Last week, Haïti Liberté
published a cover picture of Clifford Brandt, sharply
dressed in a white shirt and blue blazer, staring at his
handcuffs. The issue sold out within a day in more than one
location.
It is now reported that
Brandt, who owned and ran a struggling car dealership in
Delmas 2, has given Haitian authorities the names of over 20
Haitian police officers who were a part of his kidnapping
ring.
Haïti Liberté asked
the PNH’s Director General Godson Orélus about police
involvement in Haiti’s kidnappings in an interview in
September (see the first installment of the interview in
this week’s Kreyòl section).
“I can tell you there are
false policemen,” Orélus responded. “It is a tactic they
use. They pretend to be policemen, but they are not
policemen.”
Orélus did admit, however,
that sometimes “when we investigate, we find there is
complicity” with Haitian policemen. “But when we find a case
of that, there is zero tolerance because we don’t permit
that in the police,” Orélus added. “We have a program to
continue removing the bad seeds [from the police], because
there is no family without bad seeds.”
Among the policemen now
being held as accomplices of Brandt are Thébée “Febe”

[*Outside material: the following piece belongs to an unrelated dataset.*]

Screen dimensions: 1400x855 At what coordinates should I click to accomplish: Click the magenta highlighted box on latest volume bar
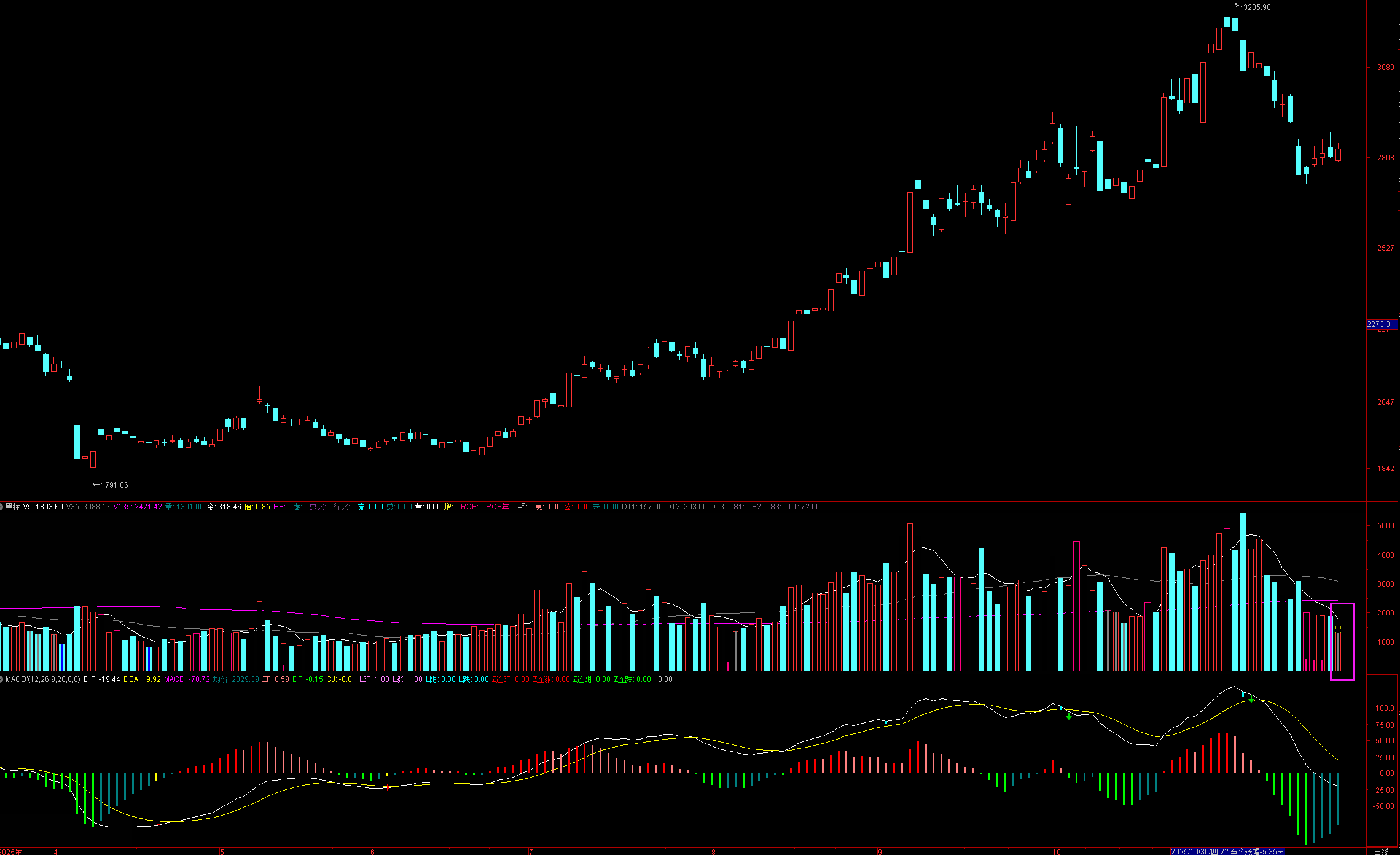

Marc-Arthur, the commander of the Presidential Security’s
CAT (anti-ambush) Team, Jacques Darly, an officer with the
PNH’s Criminal Affairs Brigade, and Frantz Aristil, Chief of
the Port-au-Prince police station.
“There is a former police
inspector, Edner Comé, who is presently being sought,” said
Reginald Delva, the state secretary for Public Security. “I
allow myself to give his name because he is an extremely
dangerous individual.”
Authorities have sealed
four houses and seized two vehicles, 13 firearms (including
six automatic weapons), and a large quantity of ammunition
and police supplies. They also have arrested nine people,
put four police officers in isolation, and are pursuing many
other suspects.
“We don’t tolerate it,”
Orélus added. “When we find an officer involved in those
activities, we arrest him the same as we arrest the bandits,
and we put them all in the same jail.”
However, Director Orélus
may also have been working under the assumption that the
kidnappers were from the poorer classes rather than the
richer.
“If the population does not
trust you,” Orélus told Haïti Liberté in September,
“you will not get any information” on kidnappers because
“the kidnappers live in the midst of the population, among
the people.”
The arrest of the Brandt ring seems to belie
this notion of kidnappers living “among the people.” Haiti’s
bourgeoisie lives in splendid walled mansions built in the
cool mountains heights above the capital city of
Port-au-Prince. They generally do not mix with or live among
the other 99% of the Haitian people.